(Input data begins)

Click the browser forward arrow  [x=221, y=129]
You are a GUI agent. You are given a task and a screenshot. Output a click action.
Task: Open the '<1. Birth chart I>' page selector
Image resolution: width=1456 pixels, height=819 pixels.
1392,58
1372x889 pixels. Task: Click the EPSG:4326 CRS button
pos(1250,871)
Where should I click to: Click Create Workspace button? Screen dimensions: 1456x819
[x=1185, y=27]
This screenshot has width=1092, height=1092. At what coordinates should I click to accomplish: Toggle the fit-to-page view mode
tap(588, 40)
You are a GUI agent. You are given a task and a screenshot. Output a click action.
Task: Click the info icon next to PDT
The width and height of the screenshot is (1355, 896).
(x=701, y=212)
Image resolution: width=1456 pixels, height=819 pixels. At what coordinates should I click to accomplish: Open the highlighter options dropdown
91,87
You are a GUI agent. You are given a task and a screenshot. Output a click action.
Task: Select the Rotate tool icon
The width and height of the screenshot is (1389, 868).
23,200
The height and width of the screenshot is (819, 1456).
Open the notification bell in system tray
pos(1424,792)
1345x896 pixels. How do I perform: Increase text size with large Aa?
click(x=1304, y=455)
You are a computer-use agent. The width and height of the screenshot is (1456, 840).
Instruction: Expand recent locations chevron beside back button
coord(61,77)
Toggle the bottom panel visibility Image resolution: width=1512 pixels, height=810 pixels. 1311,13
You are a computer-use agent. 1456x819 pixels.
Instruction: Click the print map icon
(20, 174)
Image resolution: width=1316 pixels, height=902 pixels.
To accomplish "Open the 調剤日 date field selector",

(Input data ends)

Assignment: Could the entries above be output once more, exactly as they are?

Output for this exercise:
Click the browser forward arrow  [x=221, y=129]
You are a GUI agent. You are given a task and a screenshot. Output a click action.
Task: Open the '<1. Birth chart I>' page selector
Image resolution: width=1456 pixels, height=819 pixels.
1392,58
1372x889 pixels. Task: Click the EPSG:4326 CRS button
pos(1250,871)
Where should I click to: Click Create Workspace button? Screen dimensions: 1456x819
[x=1185, y=27]
This screenshot has width=1092, height=1092. At what coordinates should I click to accomplish: Toggle the fit-to-page view mode
tap(588, 40)
You are a GUI agent. You are given a task and a screenshot. Output a click action.
Task: Click the info icon next to PDT
The width and height of the screenshot is (1355, 896).
(x=701, y=212)
Image resolution: width=1456 pixels, height=819 pixels. At what coordinates should I click to accomplish: Open the highlighter options dropdown
91,87
You are a GUI agent. You are given a task and a screenshot. Output a click action.
Task: Select the Rotate tool icon
The width and height of the screenshot is (1389, 868).
23,200
The height and width of the screenshot is (819, 1456).
Open the notification bell in system tray
pos(1424,792)
1345x896 pixels. How do I perform: Increase text size with large Aa?
click(x=1304, y=455)
You are a computer-use agent. The width and height of the screenshot is (1456, 840).
Instruction: Expand recent locations chevron beside back button
coord(61,77)
Toggle the bottom panel visibility Image resolution: width=1512 pixels, height=810 pixels. 1311,13
You are a computer-use agent. 1456x819 pixels.
Instruction: Click the print map icon
(20, 174)
Image resolution: width=1316 pixels, height=902 pixels.
To accomplish "Open the 調剤日 date field selector",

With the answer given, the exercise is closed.